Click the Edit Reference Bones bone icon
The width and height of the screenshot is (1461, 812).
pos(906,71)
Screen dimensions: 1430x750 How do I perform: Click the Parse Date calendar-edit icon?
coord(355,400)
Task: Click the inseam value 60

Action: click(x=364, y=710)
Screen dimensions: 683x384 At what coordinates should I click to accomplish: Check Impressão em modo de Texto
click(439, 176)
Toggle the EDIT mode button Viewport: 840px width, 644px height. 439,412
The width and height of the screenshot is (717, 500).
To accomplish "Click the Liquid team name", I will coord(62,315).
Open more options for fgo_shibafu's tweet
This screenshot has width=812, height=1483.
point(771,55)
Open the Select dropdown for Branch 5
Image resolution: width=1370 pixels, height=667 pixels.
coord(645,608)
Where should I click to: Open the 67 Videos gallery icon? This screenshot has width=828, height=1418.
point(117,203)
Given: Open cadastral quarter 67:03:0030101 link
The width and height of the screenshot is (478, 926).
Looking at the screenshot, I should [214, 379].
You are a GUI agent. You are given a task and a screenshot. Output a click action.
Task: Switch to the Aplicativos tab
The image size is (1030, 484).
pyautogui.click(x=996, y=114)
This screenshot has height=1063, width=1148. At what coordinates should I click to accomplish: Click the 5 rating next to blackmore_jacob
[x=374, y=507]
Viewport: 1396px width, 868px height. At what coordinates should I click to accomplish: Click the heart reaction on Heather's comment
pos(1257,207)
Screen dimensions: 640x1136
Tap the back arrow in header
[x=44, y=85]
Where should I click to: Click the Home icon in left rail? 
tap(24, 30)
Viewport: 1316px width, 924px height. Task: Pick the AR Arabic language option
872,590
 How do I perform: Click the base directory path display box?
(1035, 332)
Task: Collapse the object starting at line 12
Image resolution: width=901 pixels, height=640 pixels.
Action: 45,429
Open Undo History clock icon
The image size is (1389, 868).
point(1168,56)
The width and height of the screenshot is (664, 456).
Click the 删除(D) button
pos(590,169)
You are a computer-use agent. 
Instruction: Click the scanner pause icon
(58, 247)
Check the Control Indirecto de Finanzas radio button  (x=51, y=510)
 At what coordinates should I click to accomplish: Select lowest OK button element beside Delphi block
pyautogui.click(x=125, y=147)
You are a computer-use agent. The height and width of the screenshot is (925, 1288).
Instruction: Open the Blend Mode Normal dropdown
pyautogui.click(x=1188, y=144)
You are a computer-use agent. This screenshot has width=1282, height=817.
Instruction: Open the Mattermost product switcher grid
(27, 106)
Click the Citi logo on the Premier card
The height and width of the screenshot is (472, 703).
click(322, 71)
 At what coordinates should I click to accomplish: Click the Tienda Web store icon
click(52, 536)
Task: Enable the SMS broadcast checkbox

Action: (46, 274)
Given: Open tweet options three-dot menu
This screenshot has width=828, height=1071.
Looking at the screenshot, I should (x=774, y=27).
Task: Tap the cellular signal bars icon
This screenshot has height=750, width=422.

* What you have to do *
Find the word "agent" in the listing and copy each line that contains it.

* Response to the task *
You are a GUI agent. You are given a task and a screenshot. Output a click action.
You are a computer-use agent. 
You are a computer-use agent. The height and width of the screenshot is (925, 1288).
You are a computer-use agent. This screenshot has width=1282, height=817.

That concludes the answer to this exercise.